Fear of meeting what’s here

 

It’s common and even sensible to fear meeting our more painful wounds and traumas.

And for good reasons.

We may not trust that we will know what to do. Or that our facilitator will know what to do. Or that the process we are using will work. And each of these is sometimes true. It’s possible to be exposed to our old traumas in an unskilled way and be retraumatized.

So what can we do? The best may be to find a process that works for us and that we trust based on our own experience. Work with a facilitator who knows what she or he is doing, and that we trust.
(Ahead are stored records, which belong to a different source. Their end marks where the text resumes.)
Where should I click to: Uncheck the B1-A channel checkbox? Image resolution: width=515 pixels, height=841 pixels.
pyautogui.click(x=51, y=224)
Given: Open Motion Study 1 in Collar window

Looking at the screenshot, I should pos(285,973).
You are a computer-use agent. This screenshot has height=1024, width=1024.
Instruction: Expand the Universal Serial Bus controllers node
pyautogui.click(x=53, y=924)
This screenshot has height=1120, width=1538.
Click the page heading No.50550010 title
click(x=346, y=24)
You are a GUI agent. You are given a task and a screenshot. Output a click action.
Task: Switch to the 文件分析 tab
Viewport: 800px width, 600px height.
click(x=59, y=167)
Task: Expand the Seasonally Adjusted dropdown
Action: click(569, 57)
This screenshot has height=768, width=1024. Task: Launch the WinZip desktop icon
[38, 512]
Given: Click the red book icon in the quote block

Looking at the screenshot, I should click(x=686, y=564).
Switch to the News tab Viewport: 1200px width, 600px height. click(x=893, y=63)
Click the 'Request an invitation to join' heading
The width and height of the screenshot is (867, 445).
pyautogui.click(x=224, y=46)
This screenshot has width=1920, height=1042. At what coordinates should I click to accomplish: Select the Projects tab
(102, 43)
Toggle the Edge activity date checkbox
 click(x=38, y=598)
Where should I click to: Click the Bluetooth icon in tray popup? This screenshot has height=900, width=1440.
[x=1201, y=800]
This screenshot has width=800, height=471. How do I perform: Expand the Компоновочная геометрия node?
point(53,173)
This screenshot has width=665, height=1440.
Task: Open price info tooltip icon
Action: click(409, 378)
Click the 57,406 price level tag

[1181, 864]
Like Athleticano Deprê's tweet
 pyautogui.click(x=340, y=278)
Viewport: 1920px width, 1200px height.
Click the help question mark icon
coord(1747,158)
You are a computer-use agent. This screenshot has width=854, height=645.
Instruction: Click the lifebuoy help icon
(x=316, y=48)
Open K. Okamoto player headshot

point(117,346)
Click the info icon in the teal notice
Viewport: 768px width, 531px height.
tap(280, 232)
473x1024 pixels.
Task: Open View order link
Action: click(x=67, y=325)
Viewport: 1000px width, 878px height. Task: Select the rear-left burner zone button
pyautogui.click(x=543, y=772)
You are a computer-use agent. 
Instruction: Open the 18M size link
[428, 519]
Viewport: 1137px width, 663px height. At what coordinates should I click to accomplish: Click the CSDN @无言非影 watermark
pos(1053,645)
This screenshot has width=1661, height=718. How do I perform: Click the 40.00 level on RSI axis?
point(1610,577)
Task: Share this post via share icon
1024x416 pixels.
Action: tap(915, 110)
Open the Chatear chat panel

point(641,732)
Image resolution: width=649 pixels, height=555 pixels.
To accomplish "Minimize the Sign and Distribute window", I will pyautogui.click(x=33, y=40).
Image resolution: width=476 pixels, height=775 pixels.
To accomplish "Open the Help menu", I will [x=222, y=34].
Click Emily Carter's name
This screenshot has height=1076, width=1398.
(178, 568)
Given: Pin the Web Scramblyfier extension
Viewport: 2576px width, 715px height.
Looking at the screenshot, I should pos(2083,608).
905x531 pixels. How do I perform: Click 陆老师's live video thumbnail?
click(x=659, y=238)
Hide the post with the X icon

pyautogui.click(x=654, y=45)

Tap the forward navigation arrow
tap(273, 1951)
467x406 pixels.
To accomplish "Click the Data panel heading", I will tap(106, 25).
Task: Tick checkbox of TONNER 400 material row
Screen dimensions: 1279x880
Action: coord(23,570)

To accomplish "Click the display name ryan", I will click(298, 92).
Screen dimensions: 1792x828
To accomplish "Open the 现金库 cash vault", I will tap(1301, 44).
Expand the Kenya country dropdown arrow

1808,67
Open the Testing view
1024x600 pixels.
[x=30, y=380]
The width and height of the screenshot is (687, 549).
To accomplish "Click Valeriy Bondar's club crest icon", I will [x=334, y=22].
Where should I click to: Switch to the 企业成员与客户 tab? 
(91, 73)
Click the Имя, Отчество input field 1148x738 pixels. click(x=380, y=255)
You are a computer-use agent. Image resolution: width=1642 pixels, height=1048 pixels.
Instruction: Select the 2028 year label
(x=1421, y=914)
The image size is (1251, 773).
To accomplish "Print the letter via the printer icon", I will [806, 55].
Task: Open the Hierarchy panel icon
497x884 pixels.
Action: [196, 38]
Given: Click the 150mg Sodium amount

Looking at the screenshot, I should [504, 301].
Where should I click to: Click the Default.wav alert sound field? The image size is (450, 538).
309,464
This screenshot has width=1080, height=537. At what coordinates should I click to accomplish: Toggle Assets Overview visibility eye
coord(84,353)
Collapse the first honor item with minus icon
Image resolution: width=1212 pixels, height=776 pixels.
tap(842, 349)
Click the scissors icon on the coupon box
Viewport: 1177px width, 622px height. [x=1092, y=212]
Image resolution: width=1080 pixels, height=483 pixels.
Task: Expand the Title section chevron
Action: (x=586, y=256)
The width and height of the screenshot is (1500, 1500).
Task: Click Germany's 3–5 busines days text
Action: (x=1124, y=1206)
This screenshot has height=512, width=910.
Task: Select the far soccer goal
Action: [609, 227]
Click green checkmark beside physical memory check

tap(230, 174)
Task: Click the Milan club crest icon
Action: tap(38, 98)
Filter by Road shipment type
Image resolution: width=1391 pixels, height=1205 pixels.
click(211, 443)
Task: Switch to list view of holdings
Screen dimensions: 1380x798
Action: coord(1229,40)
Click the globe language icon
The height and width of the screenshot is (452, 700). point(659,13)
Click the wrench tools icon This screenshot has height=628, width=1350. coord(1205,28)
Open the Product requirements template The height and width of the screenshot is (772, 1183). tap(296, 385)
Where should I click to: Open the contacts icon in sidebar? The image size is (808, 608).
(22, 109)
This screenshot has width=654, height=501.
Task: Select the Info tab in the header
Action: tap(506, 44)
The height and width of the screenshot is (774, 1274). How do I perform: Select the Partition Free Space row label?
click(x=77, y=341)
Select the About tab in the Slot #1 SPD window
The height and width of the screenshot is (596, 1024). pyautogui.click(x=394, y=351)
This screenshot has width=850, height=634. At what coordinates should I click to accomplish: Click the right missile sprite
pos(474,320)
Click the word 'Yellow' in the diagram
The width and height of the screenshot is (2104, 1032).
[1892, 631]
And gain some experience and trust by first working on more peripheral material.

If we stay in the periphery, the wounds and hangups tend to recycle and keep coming up.

So at some point, we need to focus on the most painful and apparently most entrenched material.

We may not feel ready, and it’s not wise to try to push through.

So another option is to meet and examine our fears in meeting our wounds.

I can meet it with loving kindness. Perhaps ho’oponopono. Saying I am sorry, please forgive me, I love you to the fears, and the wound itself. This can help shift my relationship to the fear and the wound.

What do I fear? What’s the worst that can happen if I meet the traumas? (Some possibilities: It won’t work. It will make it worse. I’ll stay stuck in it. It will never end. My painful stories will turn out to be true. It will be too painful. I won’t be able to take it. The process won’t work. The facilitator won’t know what to do.)

What do I find when I examine these stories, one by one? For instance by asking is it true? What happens when I believe that story? Who I would be without it? What’s the validity in the turnarounds? (The Work.)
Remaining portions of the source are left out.